Margaret Ackland, Last Supper, 1993
When I was 19, I realized that I probably would never get answers to some of my questions, at least not in the timing I was demanding. In some ways, so many of our faith traditions declare the answer is “There” and we are tasked with attaching our lives to that “there.” But as we keep going, it becomes apparent that life is less “getting to the answer” than living with the live questions, holding onto their thread, their gifted hope, and it turns out that this is what leads to bloom after bloom of real life.
In true 19 year old fashion, I wrote out “You’re going to have to live out this question, Jacqui” on a piece of brown paper and then taped that to my bedroom wall. Imagine my delight when I discovered Rilke a few years later….
I still have to practice living in the questions. With the forming practices of community I can hold them and not be so alone. Right now, here are some of my living questions:
“What does God do with Power?”
“How are we choosing to now live with all our diversity that is not going to go away?”
“Whose voices am I hearing? Whose am I not hearing?”
“What story do I actually live out of?”
“What world is this story building?”
And my most honest one…”Where Are You In This?” –at least I can say, 21 years later, that I am never left alone in the questions. Never have been. And letting go and trusting has never failed me yet.
This is less a prayer, than a coming-alongside of us who hope and continue to hold that thread, waiting for the bloom. It was submitted by my friend Greg Veltman who works to hold space for people of different faiths to engage, dialogue and connect – and it is good work.

(Tasks and exercises):
**a.** In the reflection on living with questions, what did the writer write on a piece of brown paper and tape to the bedroom wall?
**b.** Pull out the words of the reflection on living with questions from "This is less" to "is good work.".

Items from a dataset:
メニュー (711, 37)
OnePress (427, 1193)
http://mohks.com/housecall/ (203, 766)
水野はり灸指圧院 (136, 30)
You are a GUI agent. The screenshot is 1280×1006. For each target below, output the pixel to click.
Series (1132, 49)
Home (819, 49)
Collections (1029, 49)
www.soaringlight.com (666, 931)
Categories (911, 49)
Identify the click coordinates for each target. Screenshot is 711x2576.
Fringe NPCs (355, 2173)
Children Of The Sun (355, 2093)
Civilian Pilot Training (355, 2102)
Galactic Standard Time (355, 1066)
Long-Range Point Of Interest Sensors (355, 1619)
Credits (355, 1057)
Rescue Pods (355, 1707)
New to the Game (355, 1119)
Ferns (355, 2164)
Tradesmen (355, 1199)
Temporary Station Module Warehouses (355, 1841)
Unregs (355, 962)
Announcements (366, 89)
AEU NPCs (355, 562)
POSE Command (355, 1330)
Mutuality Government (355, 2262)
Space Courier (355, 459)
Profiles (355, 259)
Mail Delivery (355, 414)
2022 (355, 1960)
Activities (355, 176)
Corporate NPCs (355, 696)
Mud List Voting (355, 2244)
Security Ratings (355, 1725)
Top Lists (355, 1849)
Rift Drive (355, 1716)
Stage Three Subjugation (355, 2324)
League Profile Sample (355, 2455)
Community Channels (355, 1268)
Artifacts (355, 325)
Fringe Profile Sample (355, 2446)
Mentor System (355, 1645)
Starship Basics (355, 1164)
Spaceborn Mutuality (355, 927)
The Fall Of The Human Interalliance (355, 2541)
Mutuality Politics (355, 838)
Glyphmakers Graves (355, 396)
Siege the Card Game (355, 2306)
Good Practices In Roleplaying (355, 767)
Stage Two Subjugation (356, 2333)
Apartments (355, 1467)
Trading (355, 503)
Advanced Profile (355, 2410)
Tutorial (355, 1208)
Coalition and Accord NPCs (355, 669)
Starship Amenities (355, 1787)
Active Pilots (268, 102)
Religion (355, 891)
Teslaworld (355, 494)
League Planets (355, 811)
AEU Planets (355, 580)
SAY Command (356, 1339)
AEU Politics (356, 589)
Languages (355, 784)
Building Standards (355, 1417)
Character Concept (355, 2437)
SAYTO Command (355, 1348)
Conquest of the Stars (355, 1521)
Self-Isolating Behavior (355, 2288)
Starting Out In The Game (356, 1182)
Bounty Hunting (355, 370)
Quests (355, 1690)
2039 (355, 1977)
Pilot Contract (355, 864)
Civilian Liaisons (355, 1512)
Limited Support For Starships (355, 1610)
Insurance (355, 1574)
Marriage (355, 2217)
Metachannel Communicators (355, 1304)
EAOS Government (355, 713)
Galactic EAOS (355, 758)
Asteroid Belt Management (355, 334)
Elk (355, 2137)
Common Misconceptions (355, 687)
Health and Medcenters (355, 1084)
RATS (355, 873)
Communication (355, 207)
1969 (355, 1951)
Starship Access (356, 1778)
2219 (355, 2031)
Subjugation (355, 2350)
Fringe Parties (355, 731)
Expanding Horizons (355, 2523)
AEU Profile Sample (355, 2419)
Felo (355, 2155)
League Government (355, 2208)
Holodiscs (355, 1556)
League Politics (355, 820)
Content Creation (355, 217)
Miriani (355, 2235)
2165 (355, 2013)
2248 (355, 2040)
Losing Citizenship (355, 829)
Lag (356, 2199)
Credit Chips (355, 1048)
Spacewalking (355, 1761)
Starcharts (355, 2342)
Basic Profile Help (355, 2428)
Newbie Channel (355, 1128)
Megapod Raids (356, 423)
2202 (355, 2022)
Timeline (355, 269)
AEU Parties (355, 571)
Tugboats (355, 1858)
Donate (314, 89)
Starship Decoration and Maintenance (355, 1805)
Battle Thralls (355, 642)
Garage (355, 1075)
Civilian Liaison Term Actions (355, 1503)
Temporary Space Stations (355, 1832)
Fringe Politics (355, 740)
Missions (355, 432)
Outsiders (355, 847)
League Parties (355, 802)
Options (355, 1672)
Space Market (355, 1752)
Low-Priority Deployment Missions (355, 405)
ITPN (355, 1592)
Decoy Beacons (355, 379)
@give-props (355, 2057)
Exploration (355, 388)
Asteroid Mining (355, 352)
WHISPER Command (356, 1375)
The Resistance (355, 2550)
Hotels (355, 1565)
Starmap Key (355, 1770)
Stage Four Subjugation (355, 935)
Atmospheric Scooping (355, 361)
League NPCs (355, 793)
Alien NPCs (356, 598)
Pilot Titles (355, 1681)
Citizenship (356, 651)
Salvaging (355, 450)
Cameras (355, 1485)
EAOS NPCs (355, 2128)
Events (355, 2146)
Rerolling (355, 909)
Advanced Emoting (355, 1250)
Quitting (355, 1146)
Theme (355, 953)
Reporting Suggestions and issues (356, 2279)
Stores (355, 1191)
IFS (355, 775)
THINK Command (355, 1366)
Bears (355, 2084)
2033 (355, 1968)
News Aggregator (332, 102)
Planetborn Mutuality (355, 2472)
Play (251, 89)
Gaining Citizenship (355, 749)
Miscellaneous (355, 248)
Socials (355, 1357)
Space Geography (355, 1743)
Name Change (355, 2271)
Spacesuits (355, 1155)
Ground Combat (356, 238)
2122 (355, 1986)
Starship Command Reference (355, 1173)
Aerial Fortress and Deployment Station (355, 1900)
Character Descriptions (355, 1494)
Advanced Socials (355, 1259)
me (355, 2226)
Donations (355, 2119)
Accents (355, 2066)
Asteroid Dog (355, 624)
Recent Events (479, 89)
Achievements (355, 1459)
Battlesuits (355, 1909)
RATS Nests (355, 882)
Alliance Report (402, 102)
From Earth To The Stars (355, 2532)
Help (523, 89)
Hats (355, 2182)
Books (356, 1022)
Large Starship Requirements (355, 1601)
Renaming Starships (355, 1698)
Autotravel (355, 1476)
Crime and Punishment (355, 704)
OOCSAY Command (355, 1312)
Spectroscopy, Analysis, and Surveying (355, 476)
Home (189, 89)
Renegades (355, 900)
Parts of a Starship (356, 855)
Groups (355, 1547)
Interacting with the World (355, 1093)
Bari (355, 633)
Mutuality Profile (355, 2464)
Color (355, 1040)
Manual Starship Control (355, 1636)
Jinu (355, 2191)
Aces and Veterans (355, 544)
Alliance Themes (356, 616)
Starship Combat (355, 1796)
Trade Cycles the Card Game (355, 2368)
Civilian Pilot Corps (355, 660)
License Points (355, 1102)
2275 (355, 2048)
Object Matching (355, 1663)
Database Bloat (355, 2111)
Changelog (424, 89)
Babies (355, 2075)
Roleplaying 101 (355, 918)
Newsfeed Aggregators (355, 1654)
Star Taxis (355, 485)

(Numbered responses):
**a.** “You’re going to have to live out this question, Jacqui.”

**b.**
This is less a prayer, than a coming-alongside of us who hope and continue to hold that thread, waiting for the bloom. It was submitted by my friend Greg Veltman who works to hold space for people of different faiths to engage, dialogue and connect – and it is good work.